例えばハンガリーでは、長年権力集中をすすめてきたオルバン首相が、独裁的な体制を敷きました。首相権限が拡大された非常事態宣言の状態をいつまでも延長できると言う法案を可決し、コロナウイルスに対してフェイクニュースを流した個人や団体に最大5年の禁固刑を言い渡せるようになりました。 

また、ケニアやナイジェリアの警察や軍はソーシャルディスタンスをとるようにという措置に素直に従わないとみなした者を見境なく殴打するという事態に。インドではロックダウンを利用して、国内のイスラム教徒に対する差別が強化されているようです。 

また、独裁とまではいかないまでも、政府による国民の監視が強化されている国もあります。中国では、国民の電車やタクシーの乗車履歴のデータを収集し、どこで感染が起こっているのか、自分が感染者と接触したかどうかが簡単にわかるアプリが使われています。 

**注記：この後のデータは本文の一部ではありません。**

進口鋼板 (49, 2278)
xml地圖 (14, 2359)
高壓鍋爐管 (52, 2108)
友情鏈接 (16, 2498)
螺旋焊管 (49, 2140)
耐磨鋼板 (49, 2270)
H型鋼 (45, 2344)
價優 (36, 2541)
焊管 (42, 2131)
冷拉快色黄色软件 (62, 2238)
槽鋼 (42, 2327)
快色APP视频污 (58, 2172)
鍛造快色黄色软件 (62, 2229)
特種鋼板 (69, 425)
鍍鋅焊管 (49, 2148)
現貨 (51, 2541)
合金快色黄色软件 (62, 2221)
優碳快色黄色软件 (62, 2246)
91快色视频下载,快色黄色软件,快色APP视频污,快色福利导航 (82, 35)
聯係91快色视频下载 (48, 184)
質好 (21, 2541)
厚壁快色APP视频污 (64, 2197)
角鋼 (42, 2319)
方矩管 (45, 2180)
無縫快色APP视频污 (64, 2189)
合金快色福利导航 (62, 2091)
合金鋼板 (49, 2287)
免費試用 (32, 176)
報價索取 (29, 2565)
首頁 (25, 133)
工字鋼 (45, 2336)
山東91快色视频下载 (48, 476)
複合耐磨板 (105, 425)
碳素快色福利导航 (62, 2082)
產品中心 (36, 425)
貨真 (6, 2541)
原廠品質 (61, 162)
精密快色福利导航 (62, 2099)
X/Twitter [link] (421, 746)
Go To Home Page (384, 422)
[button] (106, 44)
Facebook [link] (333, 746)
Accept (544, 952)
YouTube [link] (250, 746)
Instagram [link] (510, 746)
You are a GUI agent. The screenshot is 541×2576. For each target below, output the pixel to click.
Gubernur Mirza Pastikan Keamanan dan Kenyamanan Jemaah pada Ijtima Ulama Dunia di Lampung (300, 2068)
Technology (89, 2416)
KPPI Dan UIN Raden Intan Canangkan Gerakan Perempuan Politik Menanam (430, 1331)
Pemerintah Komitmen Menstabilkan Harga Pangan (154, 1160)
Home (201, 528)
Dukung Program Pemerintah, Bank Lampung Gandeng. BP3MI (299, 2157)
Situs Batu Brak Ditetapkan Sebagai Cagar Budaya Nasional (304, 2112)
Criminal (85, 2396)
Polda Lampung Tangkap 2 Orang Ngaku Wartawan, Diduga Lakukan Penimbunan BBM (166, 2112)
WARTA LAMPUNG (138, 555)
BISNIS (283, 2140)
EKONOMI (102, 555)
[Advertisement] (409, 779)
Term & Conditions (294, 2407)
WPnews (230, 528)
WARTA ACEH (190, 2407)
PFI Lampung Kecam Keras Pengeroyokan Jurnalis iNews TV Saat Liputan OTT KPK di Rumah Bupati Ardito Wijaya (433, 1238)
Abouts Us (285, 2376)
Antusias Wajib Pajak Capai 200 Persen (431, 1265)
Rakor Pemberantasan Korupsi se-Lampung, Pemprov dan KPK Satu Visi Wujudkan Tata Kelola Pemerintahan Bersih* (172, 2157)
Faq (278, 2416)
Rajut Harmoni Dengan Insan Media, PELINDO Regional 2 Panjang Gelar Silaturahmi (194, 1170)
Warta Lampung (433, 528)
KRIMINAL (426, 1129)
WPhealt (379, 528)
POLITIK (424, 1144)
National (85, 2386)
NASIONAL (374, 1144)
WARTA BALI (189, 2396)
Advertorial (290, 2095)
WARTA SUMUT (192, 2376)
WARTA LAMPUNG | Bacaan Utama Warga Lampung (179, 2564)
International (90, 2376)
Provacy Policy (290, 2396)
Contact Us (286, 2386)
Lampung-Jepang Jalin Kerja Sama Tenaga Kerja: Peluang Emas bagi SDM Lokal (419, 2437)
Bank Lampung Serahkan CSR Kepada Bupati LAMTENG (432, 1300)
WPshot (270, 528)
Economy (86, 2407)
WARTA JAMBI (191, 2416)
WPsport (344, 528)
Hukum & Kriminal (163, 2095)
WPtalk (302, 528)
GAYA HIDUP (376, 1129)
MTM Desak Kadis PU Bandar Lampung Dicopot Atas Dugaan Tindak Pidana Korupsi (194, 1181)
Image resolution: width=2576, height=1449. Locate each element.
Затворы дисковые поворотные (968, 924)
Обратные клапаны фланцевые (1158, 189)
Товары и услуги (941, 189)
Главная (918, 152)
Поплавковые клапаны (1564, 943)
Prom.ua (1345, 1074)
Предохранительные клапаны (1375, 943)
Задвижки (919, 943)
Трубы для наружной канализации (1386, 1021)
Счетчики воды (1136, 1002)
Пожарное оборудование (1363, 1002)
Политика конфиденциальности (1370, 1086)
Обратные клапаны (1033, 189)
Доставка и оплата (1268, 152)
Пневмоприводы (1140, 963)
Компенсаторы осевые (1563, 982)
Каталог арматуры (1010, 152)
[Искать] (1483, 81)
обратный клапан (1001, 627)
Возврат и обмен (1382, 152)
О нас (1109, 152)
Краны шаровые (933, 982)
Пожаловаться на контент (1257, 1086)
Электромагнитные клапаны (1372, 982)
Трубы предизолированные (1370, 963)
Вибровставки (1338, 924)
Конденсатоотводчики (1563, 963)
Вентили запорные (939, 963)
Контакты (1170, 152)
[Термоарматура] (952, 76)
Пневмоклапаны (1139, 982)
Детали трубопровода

日本で独裁体制がしかれたり、国民の強力な監視が行われたりする可能性は、小さいかもしれません。しかし、このコロナウイルスの事態を通して明らかなように、世界で起こっていることに日本も決して無縁ではいられません。 

 

『学問のすすめ』には、国家と国民の関係は対等であるということが書かれています。

政府は一人の人間に対して非常に強い力を持っているように見えるけれども、それは人が平等であるけれど貧富・強弱があるのと同じことで、もし政府が天の道理に反することをすれば、国民は抗議するのが正しいあり方だとしています。

 

しかし、国家と国民の平等な関係という当たり前は、国民が政府の行なっていることが道理に反するかどうかをシビアな目で見ることを怠れば、簡単に崩れる可能性もはらんでいると、このコロナの事態は示してくれています。 

コロナウイルスの世界的な流行に伴って、今世界は大きく変化しつつあります

コロナ対策を名目とした独裁体制の拡大の他にも、先進国と発展途上国の格差のさらなる拡大や、国同士の連帯が失われている問題など、様々な問題が浮かび上がってきています。 

どんな状況が起こっているにせよ大切になるのは、私たち一人一人が世界が大きく変わりつつあることを理解すること。

そして、どんな世界に向かっていきたいかを考え、それを実現するために正しい知識を身につけ、他人に頼らない判断軸を持ち、行動することです。 

そうすれば、様々な危機が起こっている状況を、むしろチャンスに変えて、今までとは違う新しい世界を描くことができるのです。  

 

<参考>

(*1)福沢諭吉著, 斎藤孝訳『現代語訳−学問のすすめ』ちくま新書(2009) pp.45

 (*2)パトリック・ガスパード(2020) 「『独裁ウイルス』の拡散を防げ」,『Newsweek日本版』2020年4月28日号, p.14, CCCメディアハウス.

 ETV特集「緊急対談 パンデミックが変える世界〜海外の知性が語る展望〜」,NHK.